**EXERCISE DESCRIPTION**
Return the following data exactly, with all pictures left out.
RECORDS TO USE Start Marker
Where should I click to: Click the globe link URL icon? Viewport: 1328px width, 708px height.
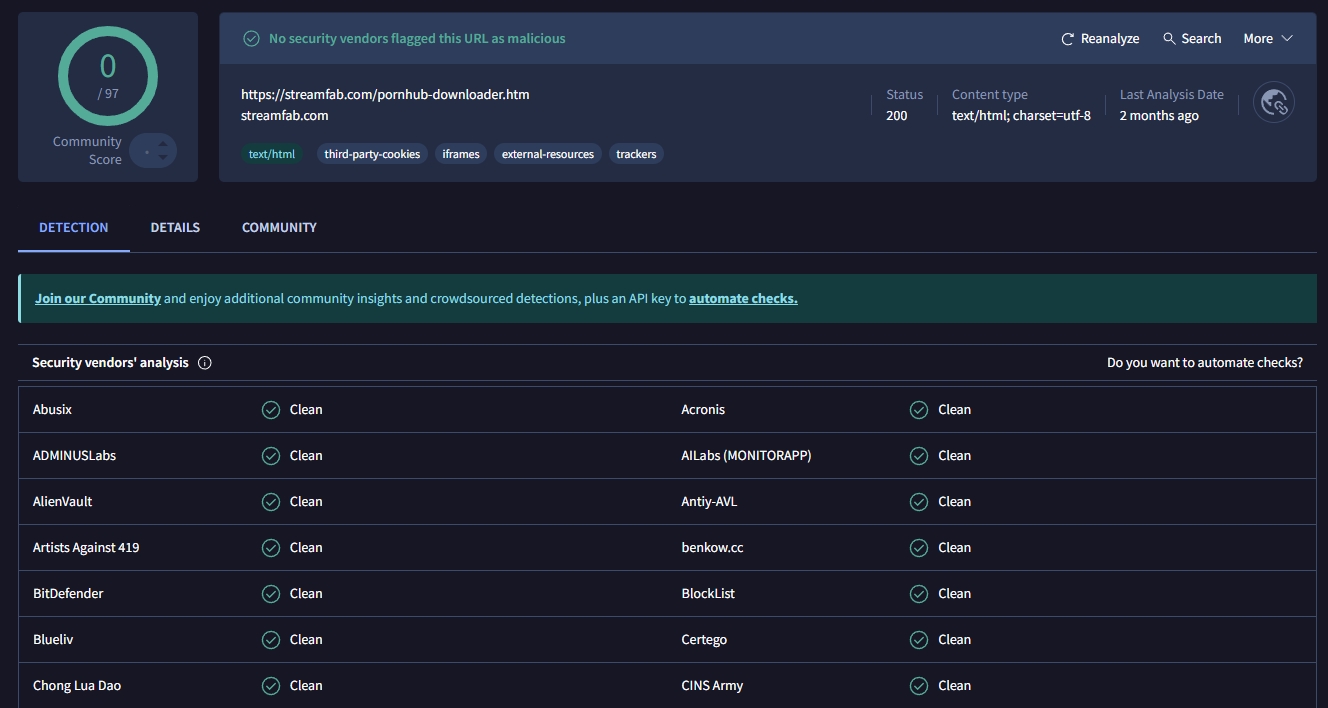[1273, 103]
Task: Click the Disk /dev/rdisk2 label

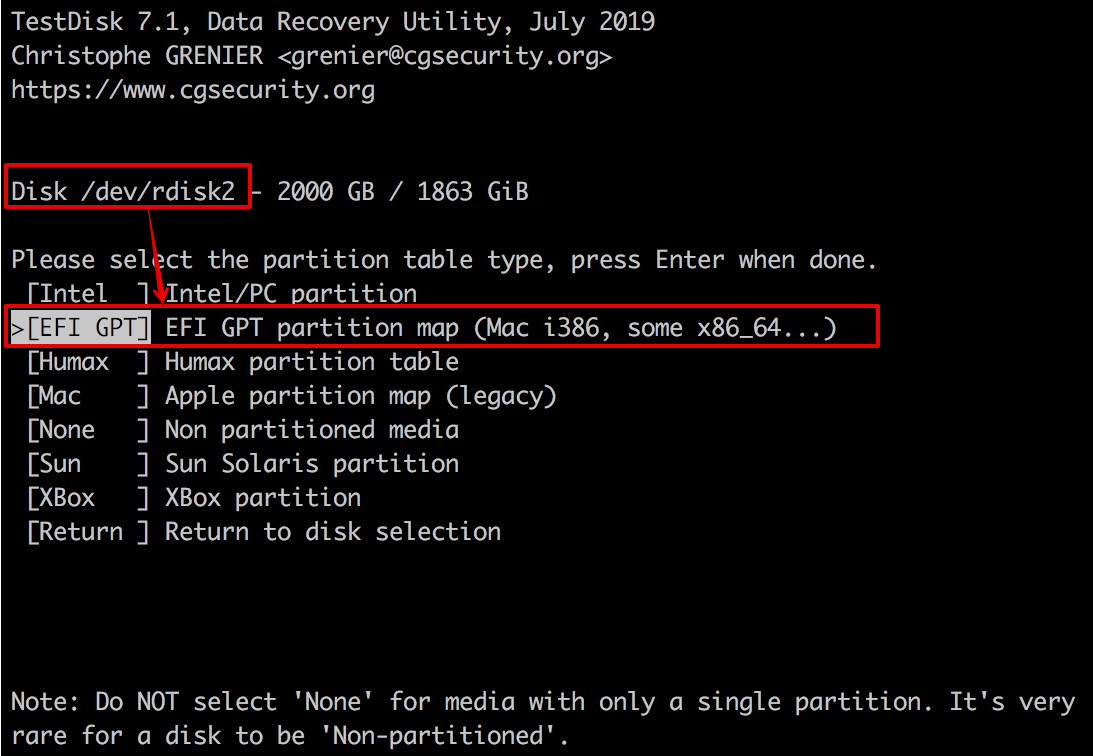Action: tap(123, 191)
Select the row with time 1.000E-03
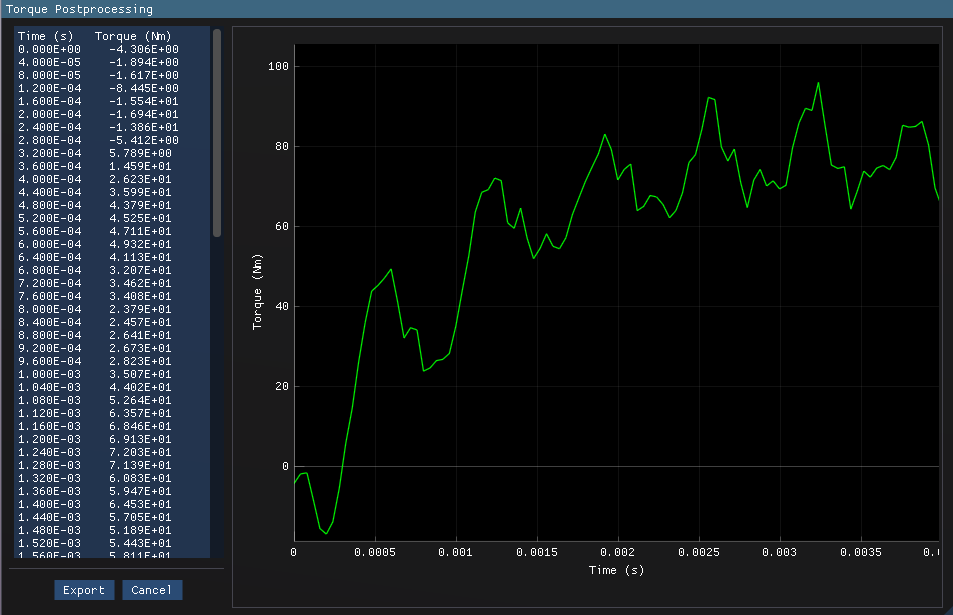The height and width of the screenshot is (615, 953). point(100,374)
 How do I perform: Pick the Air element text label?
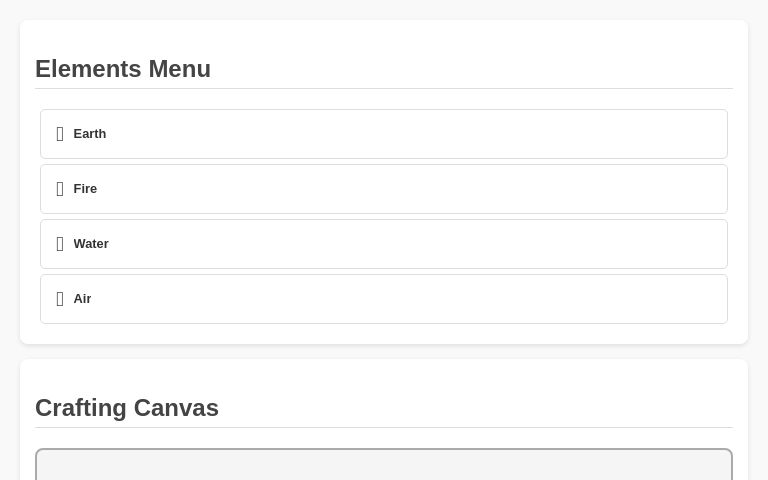[82, 299]
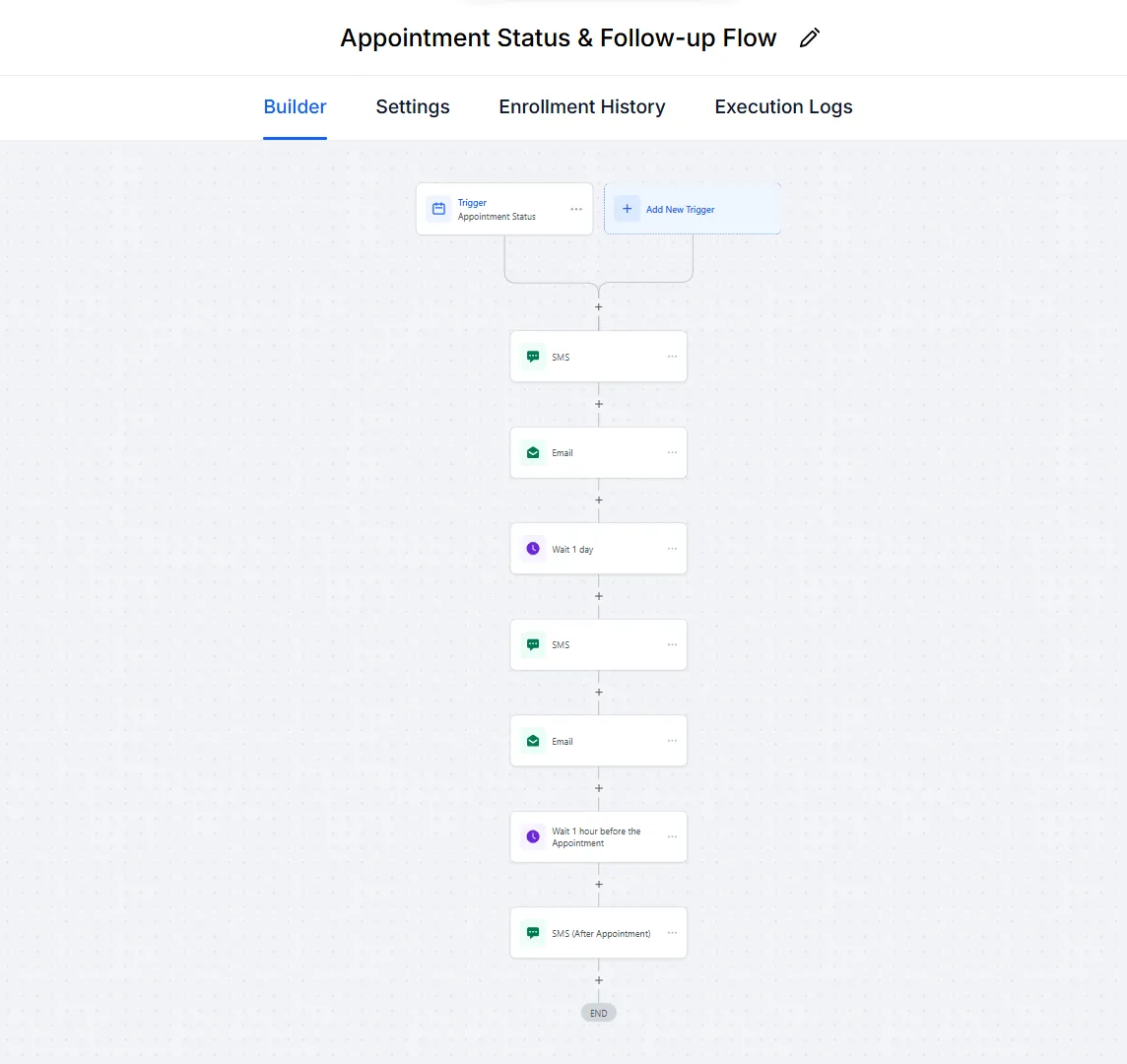Select the second SMS action card
Image resolution: width=1127 pixels, height=1064 pixels.
pyautogui.click(x=598, y=645)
RECORDS TO USE End Marker
**EXERCISE RESPONSE**
Where should I click to: Click the globe link URL icon? Viewport: 1328px width, 708px height.
[1273, 103]
Task: Click the Disk /dev/rdisk2 label

Action: tap(123, 191)
Select the row with time 1.000E-03
The height and width of the screenshot is (615, 953). point(100,374)
 How do I perform: Pick the Air element text label?
[82, 299]
Select the second SMS action card
Image resolution: width=1127 pixels, height=1064 pixels.
pyautogui.click(x=598, y=645)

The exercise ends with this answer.